Fiscal, monetary, and other authorities across the world acted swiftly amidst extreme uncertainty. They used tools employed during the 2008 financial crisis, adapted for the deeper and faster events of the pandemic. They pledged extraordinary sums and took risks on new programs. Even as some of the worst fears came to pass—in just one quarter, U.S. annualized economic output fell by a third and unemployment tripled—there was no global depression or credit crunch.

Four lessons stand out.

►The same tools can be useful in different crises. Financial disasters share some common elements: liquidity dries up, depositors and creditors run, asset prices plummet. For that reason, many of the tools implemented during the 2008 financial crisis proved readily adaptable in 2020. The Bank of England, for example, revived its Contingent Term Repo Facility to allow distressed counterparties to exchange hard-to-sell assets for central bank cash.
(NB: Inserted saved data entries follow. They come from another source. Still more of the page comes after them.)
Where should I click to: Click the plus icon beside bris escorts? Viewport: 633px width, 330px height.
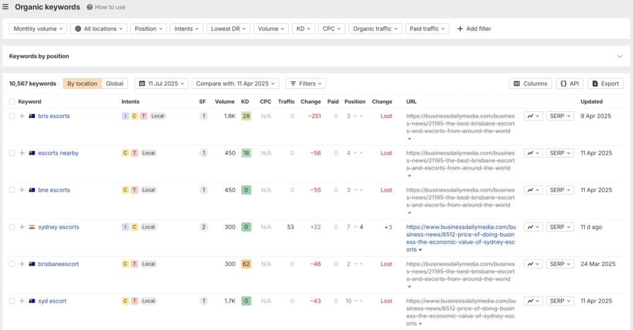[x=22, y=116]
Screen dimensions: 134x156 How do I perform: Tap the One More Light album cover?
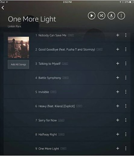[18, 47]
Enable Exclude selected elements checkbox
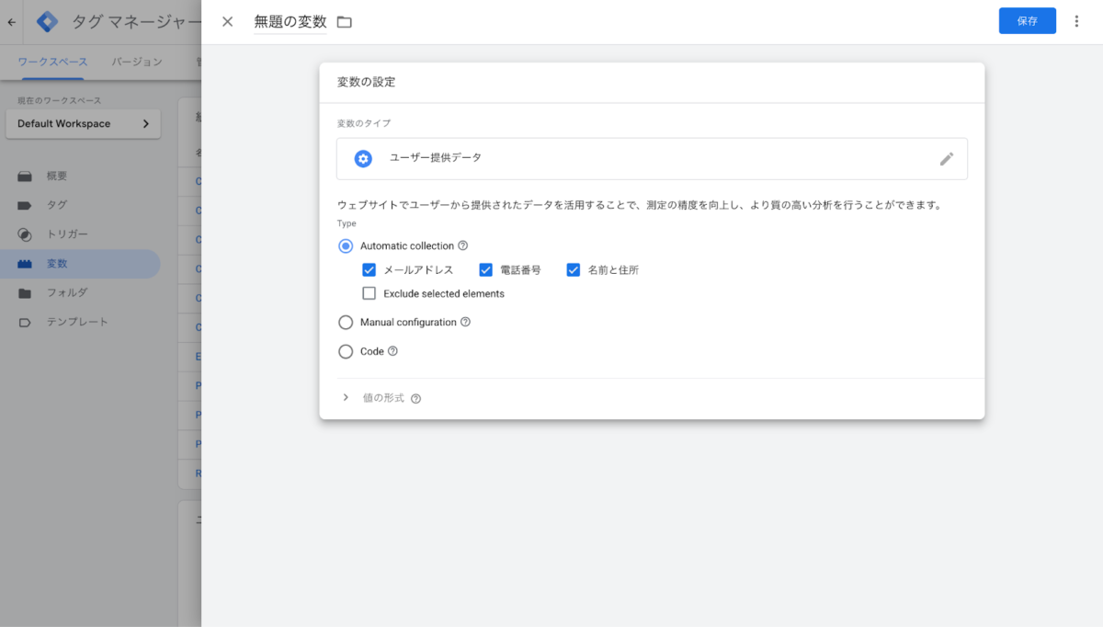 click(370, 294)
Authorities also retrofitted interventions, applying their experience from crises past. For instance, the Bank of Japan revived its Special Funds-Supplying Operations, through which it provided interest-free, collateralized loans to creditworthy financial cooperatives. The purpose of the Covid-era program, however, shifted to private-sector financing and financial market stability, rather than supporting the corporate bond and commercial paper markets.

► Be willing to innovate and experiment. New problems called for new solutions. For example, many Covid-19 actions focused on bolstering vulnerable industries in the real economy, such as airlines and healthcare, as opposed to financial institutions.  After the initial round of interest-rate cuts and emergency liquidity programs, many countries launched market interventions not seen during the 2008 financial crisis, including fiscal measures such as payment moratoria, tax deferrals and grants (albeit not without some unintended consequences).

► Go big and the market will do your job for you. When governments and central banks pledged trillions of dollars to purchase everything from municipal bonds to exchange-traded funds, they often didn’t need to spend even a small fraction of the money. In cases such as the Swedish Riksbank’s corporate bond purchase program and the U.S. Federal Reserve’s Term Asset-Backed Securities Loan Facility, the mere announcements restored the confidence required for private investors to go back into action.

► Prepare during calm times. Reforms instituted in the years following the 2008 financial crisis made a crucial difference in 2020. Most importantly, banks operated with substantially more equity capital, which absorbed losses and allowed them to act as a source of strength rather than contagion (although central bank efforts to provide liquidity and prop up asset prices helped a lot, too). A dozen countries had also required banks to have a countercyclical capital buffer, which provided extra resilience as lockdowns began.

Meanwhile, the pandemic revealed gaps in countries’ crisis-management toolkits—gaps they are addressing now that markets have calmed. For example, central banks are considering how to redesign liquidity buffers, which require banks to hold extra cash to cover their obligations in difficult times. During the pandemic, banks proved reluctant to deploy the cash, fearing stigma or regulatory backlash. So regulators are pondering how to make the buffers more usable.

Financial regulators are often accused of “fighting the last war”— that is, reacting to crises with burdensome reforms that won’t help next time around. Yet the experience of the pandemic demonstrates that many lessons and tools are perennial, that preparation is possible and useful, and that officials can adjust and innovate in the midst of battle. The global financial system survived Covid thanks to years of evaluating the previous crisis, and authorities can build on that experience to prepare for the next.

Adam Kulam is an MBA and MMS candidate at the Yale School of Management. He was previously a senior research associate at the Yale Program on Financial Stability. Lily Engbith is an MBA candidate at the Yale School of Management. She was previously a senior research associate at the Yale Program on Financial Stability.